Köln – Seit die beliebte Indie-Rock-Party ihren Umzug nach Ehrenfeld angekündigt hat, schießen die Spekulationen ins Kraut: Gab’s Stunk in der alten Location Friedenspark? Oder war einfach nur ein Tapetenwechsel dringend nötig? Die FLASH klärt auf!
Was? Jetzt auch die brot&spiele? Kölns Partyszene war aufgescheucht, als die Veranstalter der alternativen Party in der Südstadt ankündigten, im Februar eine Pause zu machen. Mit Zwangspausen hatte die Szene in den letzten Wochen und Monaten ja ihre Erfahrungen: Erst die Pink Triangle, dann die Heroes und zuletzt die fagZINATION. Doch die Veranstalter der brot&spiele beruhigten schnell ihre treuen Fans: Im März geht’s weiter in Ehrenfeld! Aber das war für viele alternative Party-Freaks ein weiterer Schock, schließlich besuchten nicht wenige die Party unter anderem der tollen Location im Friedenspark wegen! Im Sommer ließ es sich hier herrlich draußen im Innenhof, umgeben von alten Gemäuern, mit Freunden zu Kölsch, Beck’s & Co. klönen.
Die FLASH hakte bei Marion Mahlberg, Co-Chefin der brot&spiele, nach: Warum geht ihr nach Ehrenfeld? Ist das nun „the place to be” für die alternativen Indie-Rock-Partys (die Backstage Diaries und die Polygame sind auch in Ehrenfeld)? Marion wiegelt ab: „Nach dreieinhalb Jahren in der Südstadt wollten wir einfach mal etwas Neues machen.

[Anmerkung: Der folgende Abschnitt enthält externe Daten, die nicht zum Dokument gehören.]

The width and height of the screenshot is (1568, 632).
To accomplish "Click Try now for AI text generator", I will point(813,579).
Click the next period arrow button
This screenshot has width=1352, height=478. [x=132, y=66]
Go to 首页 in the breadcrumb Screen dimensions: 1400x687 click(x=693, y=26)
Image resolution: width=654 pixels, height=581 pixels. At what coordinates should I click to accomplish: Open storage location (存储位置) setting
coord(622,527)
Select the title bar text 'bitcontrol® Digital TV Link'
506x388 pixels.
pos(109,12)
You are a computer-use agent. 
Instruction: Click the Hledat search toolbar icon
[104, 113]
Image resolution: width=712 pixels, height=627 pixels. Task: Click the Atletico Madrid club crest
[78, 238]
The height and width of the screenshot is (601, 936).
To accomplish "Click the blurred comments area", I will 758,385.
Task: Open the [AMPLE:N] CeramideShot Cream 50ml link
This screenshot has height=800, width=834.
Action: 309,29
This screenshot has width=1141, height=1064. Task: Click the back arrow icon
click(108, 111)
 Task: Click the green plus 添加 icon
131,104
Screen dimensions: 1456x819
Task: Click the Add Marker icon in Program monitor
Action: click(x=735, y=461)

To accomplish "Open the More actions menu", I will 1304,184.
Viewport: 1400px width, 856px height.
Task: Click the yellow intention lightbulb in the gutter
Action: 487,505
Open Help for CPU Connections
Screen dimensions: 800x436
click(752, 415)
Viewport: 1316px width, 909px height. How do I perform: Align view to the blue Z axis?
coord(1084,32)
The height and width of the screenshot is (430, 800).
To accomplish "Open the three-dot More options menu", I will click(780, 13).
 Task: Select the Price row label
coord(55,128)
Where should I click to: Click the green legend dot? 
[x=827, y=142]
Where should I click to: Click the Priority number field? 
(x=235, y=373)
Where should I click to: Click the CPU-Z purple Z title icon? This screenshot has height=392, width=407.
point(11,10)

Dass es letztendlich Ehrenfeld wurde, war eher Zufall.” Im Vordergrund stand der Wunsch vieler Gäste nach einem zweiten Floor. In der Vergangenheit war das im Friedenspark noch teilweise möglich, doch bauliche Mängel führten dazu, dass der zweite Floor mittlerweile geschlossen ist: „Wir mussten einfach handeln”, erläutert Marion.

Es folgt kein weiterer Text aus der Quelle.